- [ACTIVITY]:
Could you find every line in the entries below that holds the word "link" and copy it?

★ ★ ★ ★

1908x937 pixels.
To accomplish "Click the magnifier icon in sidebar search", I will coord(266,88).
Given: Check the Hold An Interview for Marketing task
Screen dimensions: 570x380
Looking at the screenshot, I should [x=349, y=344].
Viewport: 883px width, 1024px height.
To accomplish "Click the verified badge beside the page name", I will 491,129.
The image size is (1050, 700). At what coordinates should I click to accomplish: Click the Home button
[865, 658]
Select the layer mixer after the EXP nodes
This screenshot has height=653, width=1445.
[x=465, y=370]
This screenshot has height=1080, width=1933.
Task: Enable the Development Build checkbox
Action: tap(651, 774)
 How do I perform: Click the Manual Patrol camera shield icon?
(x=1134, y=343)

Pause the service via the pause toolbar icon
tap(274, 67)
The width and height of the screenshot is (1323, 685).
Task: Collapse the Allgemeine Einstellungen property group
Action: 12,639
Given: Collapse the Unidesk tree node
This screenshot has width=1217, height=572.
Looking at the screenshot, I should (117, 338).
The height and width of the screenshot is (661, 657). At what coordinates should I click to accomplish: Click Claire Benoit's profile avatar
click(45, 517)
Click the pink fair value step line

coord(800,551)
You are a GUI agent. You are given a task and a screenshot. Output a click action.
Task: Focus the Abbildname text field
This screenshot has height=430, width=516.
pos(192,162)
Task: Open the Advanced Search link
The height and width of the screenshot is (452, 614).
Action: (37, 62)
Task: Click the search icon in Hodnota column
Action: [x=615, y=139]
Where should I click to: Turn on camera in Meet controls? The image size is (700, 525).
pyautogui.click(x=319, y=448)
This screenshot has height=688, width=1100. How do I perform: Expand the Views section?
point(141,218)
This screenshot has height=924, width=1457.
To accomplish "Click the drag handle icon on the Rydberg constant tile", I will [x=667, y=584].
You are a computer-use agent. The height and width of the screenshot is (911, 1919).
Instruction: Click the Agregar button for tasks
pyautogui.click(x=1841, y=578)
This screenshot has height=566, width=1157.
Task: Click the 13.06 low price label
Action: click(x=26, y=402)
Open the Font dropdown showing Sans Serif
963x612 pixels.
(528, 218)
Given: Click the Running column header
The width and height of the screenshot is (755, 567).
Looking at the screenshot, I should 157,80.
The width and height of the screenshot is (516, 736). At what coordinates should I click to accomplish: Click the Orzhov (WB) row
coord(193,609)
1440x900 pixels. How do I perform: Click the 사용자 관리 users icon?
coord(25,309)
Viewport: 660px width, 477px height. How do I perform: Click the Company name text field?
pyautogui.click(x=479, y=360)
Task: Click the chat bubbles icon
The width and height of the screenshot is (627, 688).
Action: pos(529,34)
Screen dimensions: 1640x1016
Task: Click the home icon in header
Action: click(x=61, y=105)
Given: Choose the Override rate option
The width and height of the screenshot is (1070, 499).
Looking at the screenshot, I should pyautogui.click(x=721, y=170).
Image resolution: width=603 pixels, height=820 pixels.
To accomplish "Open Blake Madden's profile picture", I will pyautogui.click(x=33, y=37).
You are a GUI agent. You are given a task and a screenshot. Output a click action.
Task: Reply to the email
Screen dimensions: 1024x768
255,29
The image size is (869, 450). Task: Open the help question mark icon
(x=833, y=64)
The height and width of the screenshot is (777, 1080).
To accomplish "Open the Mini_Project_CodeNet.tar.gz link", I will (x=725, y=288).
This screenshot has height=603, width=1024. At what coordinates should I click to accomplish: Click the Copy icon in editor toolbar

★ ★ ★ ★

- [COMPLETED EXERCISE]:
Task: Open the Advanced Search link
To accomplish "Open the Mini_Project_CodeNet.tar.gz link", I will (x=725, y=288).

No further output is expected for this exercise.